Once on the SIS network, the attacker used their pre-built TRITON attack framework to interact with the SIS controllers using the TriStation protocol. The attacker could have caused a process shutdown by issuing a halt command or intentionally uploading flawed code to the SIS controller to cause it to fail. Instead, the attacker made several attempts over a period of time to develop and deliver functioning control logic for the SIS controllers in this target environment. While these attempts appear to have failed due one of the attack scripts’ conditional checks, the attacker persisted with their efforts. This suggests the attacker was intent on causing a specific outcome beyond a process shutdown.
Of note, on several occasions, we have observed evidence of long term intrusions into ICS which were not ultimately used to disrupt or disable operations. For instance, Russian operators, such as Sandworm Team, have compromised Western ICS over a multi-year period without causing a disruption.
Summary of Malware Capabilities
The TRITON attack tool was built with a number of features, including the ability to read and write programs, read and write individual functions and query the state of the SIS controller. However, only some of these capabilities were leveraged in the trilog.exe sample (e.g. the attacker did not leverage all of TRITON’s extensive reconnaissance capabilities).
The TRITON malware contained the capability to communicate with Triconex SIS controllers (e.g. send specific commands such as halt or read its memory content) and remotely reprogram them with an attacker-defined payload. The TRITON sample Mandiant analyzed added an attacker-provided program to the execution table of the Triconex controller. This sample left legitimate programs in place, expecting the controller to continue operating without a fault or exception. If the controller failed, TRITON would attempt to return it to a running state. If the controller did not recover within a defined time window, this sample would overwrite the malicious program with invalid data to cover its tracks.
Asset owners who wish to defend against the capabilities demonstrated in the incident, should consider the following controls:
- Where technically feasible, segregate safety system networks from process control and information system networks. Engineering workstations capable of programming SIS controllers should not be dual-homed to any other DCS process control or information system network.
- Leverage hardware features that provide for physical control of the ability to program safety controllers. These usually take the form of switches controlled by a physical key. On Triconex controllers, keys should not be left in the PROGRAM mode other than during scheduled programming events.
- Implement change management procedures for changes to key position. Audit current key state regularly.
- Use a unidirectional gateway rather than bidirectional network connections for any applications that depend on the data provided by the SIS.
- Implement strict access control and application whitelisting on any server or workstation endpoints that can reach the SIS system over TCP/IP.
- Monitor ICS network traffic for unexpected communication flows and other anomalous activity.

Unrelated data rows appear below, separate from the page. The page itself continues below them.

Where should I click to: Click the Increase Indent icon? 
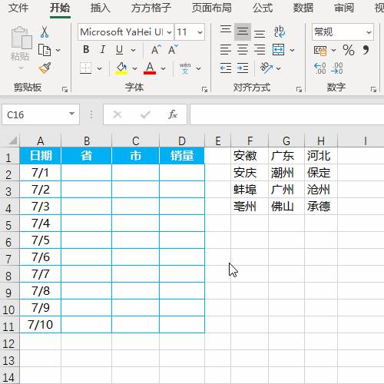(x=243, y=68)
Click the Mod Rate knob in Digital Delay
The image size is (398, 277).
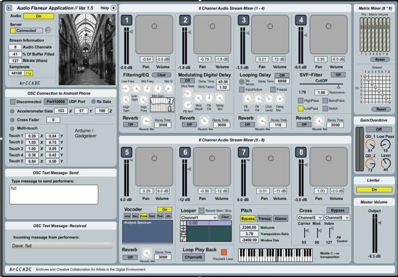[187, 93]
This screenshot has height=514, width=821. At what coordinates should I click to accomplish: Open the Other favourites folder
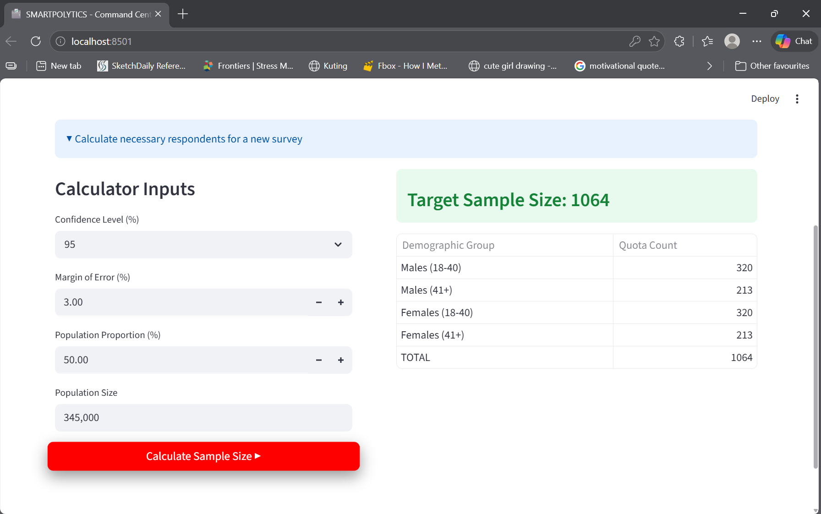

Appendix: Technical Analysis
Figure 4: TRITON Architecture and Attack Scenario
TRITON was deployed on an SIS engineering workstation running the Microsoft Windows operating system. The malware was named to masquerade as the legitimate Triconex Trilog application. This application is used for reviewing logs and is a part of the TriStation application suite. The malware was delivered as a Py2EXE compiled python script dependent on a zip file containing standard Python libraries, open source libraries, as well as the attacker-developed Triconex attack framework for interacting with the Triconex controllers. Along with the executable, two binary files, inject.bin (malicious function code)and imain.bin (malicious control logic), were deployed as the controller’s payload. These file names were hard coded in the Py2EXE compiled python script.
Trilog.exe took one option from the command line, which was a single IP address of the target Triconex device. It did not leverage the underlying TRITON library’s capability for Triconex device discovery, instead an instance of trilog.exe had to be invoked separately for each target controller in the environment. Once invoked, trilog.exe checked the status of the controller, then read the configuration information exposed by the TriStation protocol. If the controller was in a running state, trilog.exe encoded the two payload files inject.bin and imain.bin and passed them to the communication libraries to be appended to the controller’s program memory and execution table.
After payload files were inserted into memory on the Triconex controller, the script initiated a countdown, periodically checking the status of the controller. If an error was detected, the communication library’s method SafeAppendProgramMod attempted to reset the controller to the previous state using a TriStation protocol command. If this failed, trilog.exe attempted to write a small ‘dummy’ program to memory. We assess that this was an anti-forensics technique to hide the presence of the attacker code on the Triconex controller.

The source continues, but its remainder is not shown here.